Each entry that follows must be output without any deviation.
● ● ●
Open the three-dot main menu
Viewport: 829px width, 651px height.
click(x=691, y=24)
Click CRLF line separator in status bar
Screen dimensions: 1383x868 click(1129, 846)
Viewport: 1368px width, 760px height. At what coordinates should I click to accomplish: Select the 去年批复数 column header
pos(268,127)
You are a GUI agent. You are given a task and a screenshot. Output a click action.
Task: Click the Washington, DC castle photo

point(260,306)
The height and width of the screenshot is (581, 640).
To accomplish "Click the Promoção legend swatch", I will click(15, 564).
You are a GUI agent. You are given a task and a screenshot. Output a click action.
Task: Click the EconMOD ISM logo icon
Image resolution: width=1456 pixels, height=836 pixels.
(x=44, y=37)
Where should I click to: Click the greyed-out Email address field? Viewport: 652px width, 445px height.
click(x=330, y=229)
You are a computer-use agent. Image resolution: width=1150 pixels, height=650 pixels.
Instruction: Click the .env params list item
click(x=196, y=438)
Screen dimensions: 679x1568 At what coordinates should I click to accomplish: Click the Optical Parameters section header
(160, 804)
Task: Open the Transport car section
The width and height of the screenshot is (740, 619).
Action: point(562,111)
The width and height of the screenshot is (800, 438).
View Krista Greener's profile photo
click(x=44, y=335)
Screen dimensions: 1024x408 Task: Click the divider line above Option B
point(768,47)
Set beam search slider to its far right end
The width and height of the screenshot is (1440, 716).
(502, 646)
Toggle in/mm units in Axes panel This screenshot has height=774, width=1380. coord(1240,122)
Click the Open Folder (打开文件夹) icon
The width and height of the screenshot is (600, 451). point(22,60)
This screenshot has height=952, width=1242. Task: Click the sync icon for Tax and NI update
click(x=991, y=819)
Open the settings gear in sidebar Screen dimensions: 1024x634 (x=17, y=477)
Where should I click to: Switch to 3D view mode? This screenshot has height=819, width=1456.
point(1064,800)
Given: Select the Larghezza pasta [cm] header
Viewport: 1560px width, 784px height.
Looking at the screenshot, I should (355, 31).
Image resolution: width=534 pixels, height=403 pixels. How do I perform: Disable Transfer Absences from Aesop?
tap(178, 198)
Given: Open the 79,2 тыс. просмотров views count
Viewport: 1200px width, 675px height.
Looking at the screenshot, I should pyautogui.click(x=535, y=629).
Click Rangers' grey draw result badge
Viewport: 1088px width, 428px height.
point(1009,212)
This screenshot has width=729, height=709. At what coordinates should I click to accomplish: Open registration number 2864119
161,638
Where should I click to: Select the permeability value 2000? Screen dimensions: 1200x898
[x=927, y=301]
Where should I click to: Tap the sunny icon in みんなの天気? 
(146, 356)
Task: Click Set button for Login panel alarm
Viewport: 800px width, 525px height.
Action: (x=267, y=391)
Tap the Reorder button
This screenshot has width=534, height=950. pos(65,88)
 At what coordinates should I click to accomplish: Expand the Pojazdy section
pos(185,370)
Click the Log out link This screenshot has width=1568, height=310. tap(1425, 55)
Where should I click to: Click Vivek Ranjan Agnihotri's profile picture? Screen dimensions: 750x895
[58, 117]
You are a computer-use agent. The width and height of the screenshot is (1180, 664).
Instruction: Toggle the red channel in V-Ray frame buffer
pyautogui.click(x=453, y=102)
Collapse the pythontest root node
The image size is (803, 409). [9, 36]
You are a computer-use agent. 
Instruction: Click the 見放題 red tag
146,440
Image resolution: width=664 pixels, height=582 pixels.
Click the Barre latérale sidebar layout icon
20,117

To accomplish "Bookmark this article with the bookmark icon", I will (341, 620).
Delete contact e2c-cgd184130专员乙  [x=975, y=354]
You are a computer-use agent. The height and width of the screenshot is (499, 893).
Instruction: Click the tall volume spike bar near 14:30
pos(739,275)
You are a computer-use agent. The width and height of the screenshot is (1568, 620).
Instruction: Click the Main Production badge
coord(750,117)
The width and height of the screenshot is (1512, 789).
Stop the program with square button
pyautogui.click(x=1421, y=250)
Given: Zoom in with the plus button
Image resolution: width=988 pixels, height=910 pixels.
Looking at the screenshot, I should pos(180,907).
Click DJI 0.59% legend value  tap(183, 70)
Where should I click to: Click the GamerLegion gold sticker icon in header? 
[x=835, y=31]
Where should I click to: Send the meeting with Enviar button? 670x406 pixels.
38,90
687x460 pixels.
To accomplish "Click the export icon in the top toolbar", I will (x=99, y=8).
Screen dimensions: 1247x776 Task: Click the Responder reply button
● ● ●
*The completed task*.
Open the three-dot main menu
Viewport: 829px width, 651px height.
click(x=691, y=24)
Click CRLF line separator in status bar
Screen dimensions: 1383x868 click(1129, 846)
Viewport: 1368px width, 760px height. At what coordinates should I click to accomplish: Select the 去年批复数 column header
pos(268,127)
You are a GUI agent. You are given a task and a screenshot. Output a click action.
Task: Click the Washington, DC castle photo

point(260,306)
The height and width of the screenshot is (581, 640).
To accomplish "Click the Promoção legend swatch", I will click(15, 564).
You are a GUI agent. You are given a task and a screenshot. Output a click action.
Task: Click the EconMOD ISM logo icon
Image resolution: width=1456 pixels, height=836 pixels.
(x=44, y=37)
Where should I click to: Click the greyed-out Email address field? Viewport: 652px width, 445px height.
click(x=330, y=229)
You are a computer-use agent. Image resolution: width=1150 pixels, height=650 pixels.
Instruction: Click the .env params list item
click(x=196, y=438)
Screen dimensions: 679x1568 At what coordinates should I click to accomplish: Click the Optical Parameters section header
(160, 804)
Task: Open the Transport car section
The width and height of the screenshot is (740, 619).
Action: point(562,111)
The width and height of the screenshot is (800, 438).
View Krista Greener's profile photo
click(x=44, y=335)
Screen dimensions: 1024x408 Task: Click the divider line above Option B
point(768,47)
Set beam search slider to its far right end
The width and height of the screenshot is (1440, 716).
(502, 646)
Toggle in/mm units in Axes panel This screenshot has height=774, width=1380. coord(1240,122)
Click the Open Folder (打开文件夹) icon
The width and height of the screenshot is (600, 451). point(22,60)
This screenshot has height=952, width=1242. Task: Click the sync icon for Tax and NI update
click(x=991, y=819)
Open the settings gear in sidebar Screen dimensions: 1024x634 (x=17, y=477)
Where should I click to: Switch to 3D view mode? This screenshot has height=819, width=1456.
point(1064,800)
Given: Select the Larghezza pasta [cm] header
Viewport: 1560px width, 784px height.
Looking at the screenshot, I should (355, 31).
Image resolution: width=534 pixels, height=403 pixels. How do I perform: Disable Transfer Absences from Aesop?
tap(178, 198)
Given: Open the 79,2 тыс. просмотров views count
Viewport: 1200px width, 675px height.
Looking at the screenshot, I should pyautogui.click(x=535, y=629).
Click Rangers' grey draw result badge
Viewport: 1088px width, 428px height.
point(1009,212)
This screenshot has width=729, height=709. At what coordinates should I click to accomplish: Open registration number 2864119
161,638
Where should I click to: Select the permeability value 2000? Screen dimensions: 1200x898
[x=927, y=301]
Where should I click to: Tap the sunny icon in みんなの天気? 
(146, 356)
Task: Click Set button for Login panel alarm
Viewport: 800px width, 525px height.
Action: (x=267, y=391)
Tap the Reorder button
This screenshot has width=534, height=950. pos(65,88)
 At what coordinates should I click to accomplish: Expand the Pojazdy section
pos(185,370)
Click the Log out link This screenshot has width=1568, height=310. tap(1425, 55)
Where should I click to: Click Vivek Ranjan Agnihotri's profile picture? Screen dimensions: 750x895
[58, 117]
You are a computer-use agent. The width and height of the screenshot is (1180, 664).
Instruction: Toggle the red channel in V-Ray frame buffer
pyautogui.click(x=453, y=102)
Collapse the pythontest root node
The image size is (803, 409). [9, 36]
You are a computer-use agent. 
Instruction: Click the 見放題 red tag
146,440
Image resolution: width=664 pixels, height=582 pixels.
Click the Barre latérale sidebar layout icon
20,117

To accomplish "Bookmark this article with the bookmark icon", I will (341, 620).
Delete contact e2c-cgd184130专员乙  [x=975, y=354]
You are a computer-use agent. The height and width of the screenshot is (499, 893).
Instruction: Click the tall volume spike bar near 14:30
pos(739,275)
You are a computer-use agent. The width and height of the screenshot is (1568, 620).
Instruction: Click the Main Production badge
coord(750,117)
The width and height of the screenshot is (1512, 789).
Stop the program with square button
pyautogui.click(x=1421, y=250)
Given: Zoom in with the plus button
Image resolution: width=988 pixels, height=910 pixels.
Looking at the screenshot, I should pos(180,907).
Click DJI 0.59% legend value  tap(183, 70)
Where should I click to: Click the GamerLegion gold sticker icon in header? 
[x=835, y=31]
Where should I click to: Send the meeting with Enviar button? 670x406 pixels.
38,90
687x460 pixels.
To accomplish "Click the export icon in the top toolbar", I will (x=99, y=8).
Screen dimensions: 1247x776 Task: Click the Responder reply button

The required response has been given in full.